Angola deverá contar já este ano com um novo Código Penal, resultado da revisão, já concluída, da legislação em vigor, informou o juiz que lidera a comissão responsável pelo processo de reforma da Justiça.

De acordo com o juiz conselheiro do Tribunal Constitucional angolano, Raul Araújo, que coordena a Comissão de Reforma da Justiça e do Direito (CRJD), o novo Código Penal já foi colocado em consulta pública e as alterações decorrentes incluídas na versão final do documento.

A tipificação do crime de branqueamento de capitais é uma das novidades previstas na nova legislação, elaborada por uma equipa técnica apoiada pela CRJD, já enviada ao ministro da Justiça e Direitos Humanos angolano, Rui Mangueira, explicou o responsável.

“Pensamos que o Código Penal está em condições de seguir o seu tratamento devido, uma vez que a consulta pública foi feita. Se tudo correr bem [falta a aprovação em Conselho de Ministros e Assembleia Nacional] podemos ter este ano o código penal aprovado”, explicou Raul Araújo.

A CRJD iniciou na segunda-feira, em Luanda, um ciclo de debates sobre o novo sistema judiciário angolano, para divulgar e esclarecer o pacote legislativo proposto.

A reforma do Código do Processo Penal angolano é outro instrumento a alterar, neste caso ainda em processo de revisão, esclareceu o coordenador desta comissão de reforma.

O próximo debate sobre as alterações projectadas para o sistema judiciário angolano está agendado para esta quinta-feira, em Luanda, neste caso sobre a proposta do novo Código Civil.

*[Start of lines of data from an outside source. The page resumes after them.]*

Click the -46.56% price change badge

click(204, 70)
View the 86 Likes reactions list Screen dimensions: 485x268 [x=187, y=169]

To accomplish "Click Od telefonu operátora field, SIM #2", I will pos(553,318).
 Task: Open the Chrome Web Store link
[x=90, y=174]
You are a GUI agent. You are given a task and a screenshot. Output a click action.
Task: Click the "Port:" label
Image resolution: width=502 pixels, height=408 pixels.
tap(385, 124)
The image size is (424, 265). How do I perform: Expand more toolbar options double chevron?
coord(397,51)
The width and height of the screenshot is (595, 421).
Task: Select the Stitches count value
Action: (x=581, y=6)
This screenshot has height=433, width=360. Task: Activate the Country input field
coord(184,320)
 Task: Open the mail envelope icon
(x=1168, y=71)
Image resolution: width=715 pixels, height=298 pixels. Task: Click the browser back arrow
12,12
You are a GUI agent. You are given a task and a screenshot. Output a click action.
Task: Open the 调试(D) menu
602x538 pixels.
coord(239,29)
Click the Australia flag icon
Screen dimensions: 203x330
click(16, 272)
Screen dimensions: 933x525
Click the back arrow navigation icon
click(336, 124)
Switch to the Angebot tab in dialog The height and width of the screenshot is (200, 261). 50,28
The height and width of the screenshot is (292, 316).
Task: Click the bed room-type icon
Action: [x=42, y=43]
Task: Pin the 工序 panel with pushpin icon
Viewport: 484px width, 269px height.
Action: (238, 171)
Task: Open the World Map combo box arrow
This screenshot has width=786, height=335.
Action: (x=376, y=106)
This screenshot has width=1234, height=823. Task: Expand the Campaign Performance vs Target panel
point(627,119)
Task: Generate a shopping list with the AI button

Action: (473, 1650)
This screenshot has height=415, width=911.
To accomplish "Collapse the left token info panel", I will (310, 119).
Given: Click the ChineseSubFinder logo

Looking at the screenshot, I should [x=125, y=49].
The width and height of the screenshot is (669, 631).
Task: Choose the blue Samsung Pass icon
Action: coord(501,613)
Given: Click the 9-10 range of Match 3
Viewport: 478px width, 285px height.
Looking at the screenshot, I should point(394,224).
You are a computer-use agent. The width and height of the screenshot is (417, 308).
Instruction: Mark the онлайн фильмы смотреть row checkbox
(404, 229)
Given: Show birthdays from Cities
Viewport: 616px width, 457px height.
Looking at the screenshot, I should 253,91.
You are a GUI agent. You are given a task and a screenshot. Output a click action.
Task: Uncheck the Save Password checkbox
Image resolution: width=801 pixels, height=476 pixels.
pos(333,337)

Esta comissão de reforma foi criada pelo Presidente da República, José Eduardo dos Santos, em Novembro de 2012 e termina o mandato dentro de dois meses.

Produziu onze diplomas relacionados com a organização e funcionamento dos tribunais comuns, revisão do Código Civil, Código Penal, Código de Processo Penal e Código de Processo Civil.

A face mais visível desta reforma implica, a partir de 2015, a extinção dos 18 tribunais provinciais de competência genérica e dos tribunais municipais. Passam a existir 60 tribunais de comarca em todo o país, cada um podendo agregar vários municípios dentro da mesma província.